Property difference.

IN Pakistan, intellectual property is viewed with the same lens as tangible property that includes land or physical assets. This should not be the case as intellectual property is hardly a tangible form of property.

Conventional property law aims to offer property owners protection for life, whereas intellectual property law offers limited rights to inventors so that the latter can capture the value of their invention for a specific period of time.

One of the main reasons behind the existence of conventional property rights can be traced to what is known as the 'tragedy of the commons'. Finite natural resources were being overused because there was no mechanism in place to allocate them efficiently unless they were handed out in the form of property. To apply this idea to intellectual property is fundamentally flawed.

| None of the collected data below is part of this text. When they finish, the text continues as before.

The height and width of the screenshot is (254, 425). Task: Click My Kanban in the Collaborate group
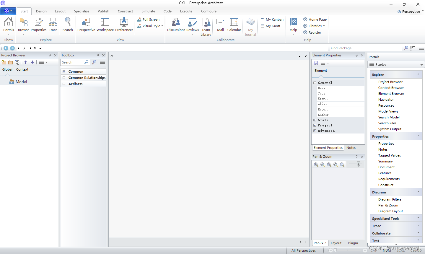[272, 19]
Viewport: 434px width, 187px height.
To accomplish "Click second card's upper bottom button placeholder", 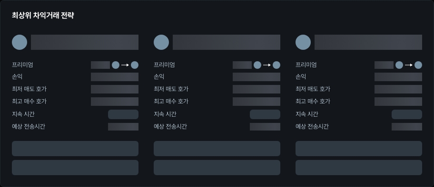I will click(217, 149).
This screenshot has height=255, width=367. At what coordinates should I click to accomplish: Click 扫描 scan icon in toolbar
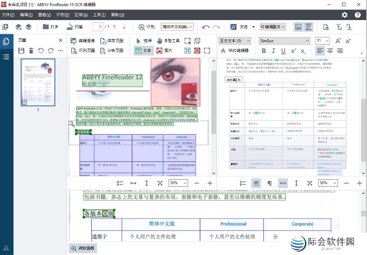point(75,27)
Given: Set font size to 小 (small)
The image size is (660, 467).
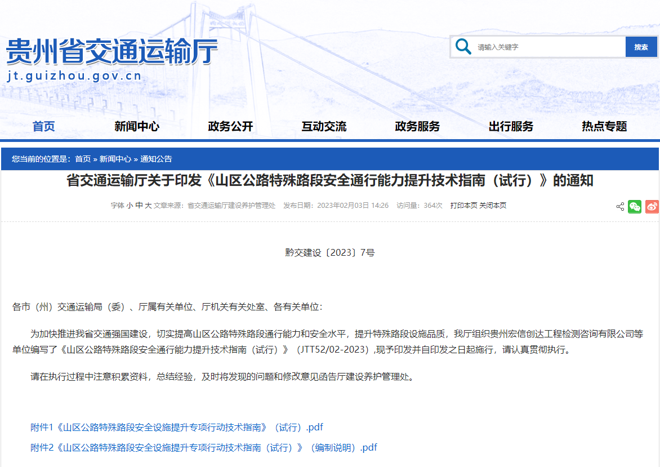Looking at the screenshot, I should 130,206.
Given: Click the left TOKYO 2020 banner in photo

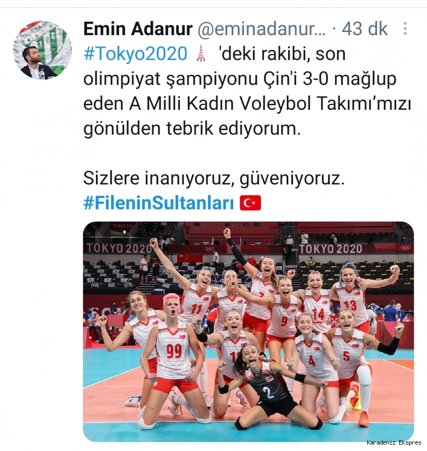Looking at the screenshot, I should pos(119,248).
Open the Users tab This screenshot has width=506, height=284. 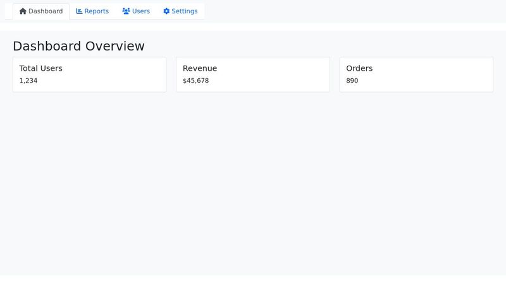(140, 11)
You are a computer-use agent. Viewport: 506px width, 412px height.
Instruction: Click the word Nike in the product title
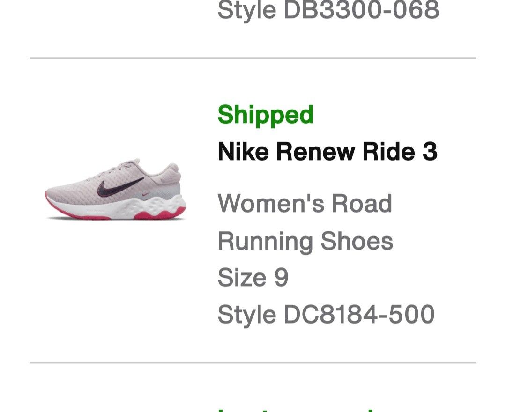click(x=243, y=152)
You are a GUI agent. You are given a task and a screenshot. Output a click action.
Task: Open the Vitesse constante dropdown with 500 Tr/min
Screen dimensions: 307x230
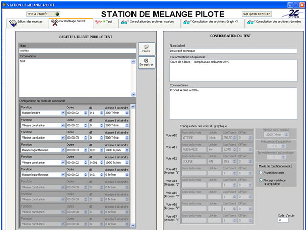point(62,137)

Information, for one, cannot be depleted. It is a public good, which makes its consumption non-rivalrous and non-excludable. For example, my use of information does not impose any direct cost on anyone and it is not something from which others can easily be excluded, the exception being trade secrets.

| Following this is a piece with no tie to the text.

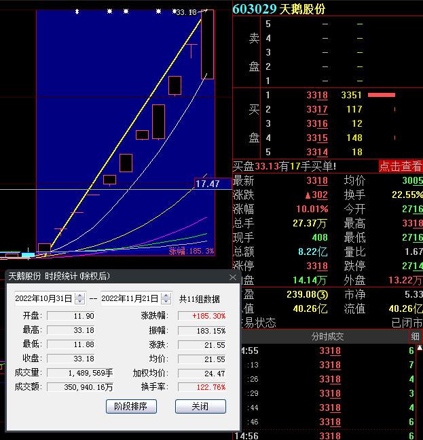Decrease the end date with its down arrow
This screenshot has height=440, width=423.
[166, 302]
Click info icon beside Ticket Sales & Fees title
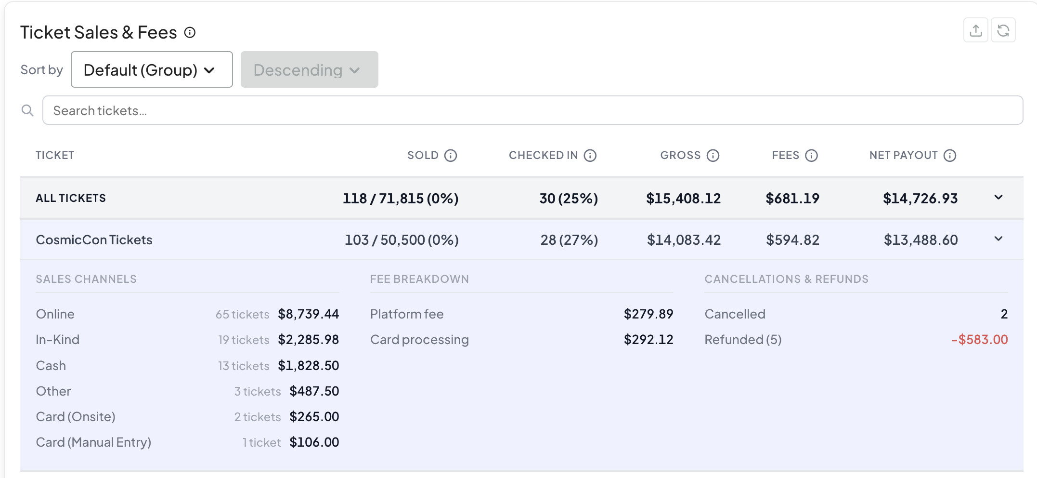Image resolution: width=1037 pixels, height=478 pixels. click(190, 32)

Intellectual property is not a response to scarcity.

Intellectual property, then, is not a response to scarcity, as conventional property law is. In practical terms, it is a conscious decision to createscarcity of the property invented or authored by someone in order to artificially boost the economic returns on it and incentivise inventors or authors. In fact, intellectual property falls somewhere in the basket of the 'tragedy of the anti-commons' which is the result of excessive property rights. The protectionist view of traditional property rights, therefore, cannot be applied to intellectual property.

The intangible 'thing' that is being protected by intellectual property rights is information of which patents, trade secrets and copyrights, as well as reputation, are the subject. According to this principle, information is taken out of the public domain and placed into the hands of the creator solely because of what the latter has added to the information. That means that inventors share information concerning their inventions with the public but prevent others from making, using or selling it on the basis of their contribution.

Ultimately, intellectual property rights are separate from tangible assets and unlike traditional property laws where your claim is restricted to the property being trespassed upon. The separation...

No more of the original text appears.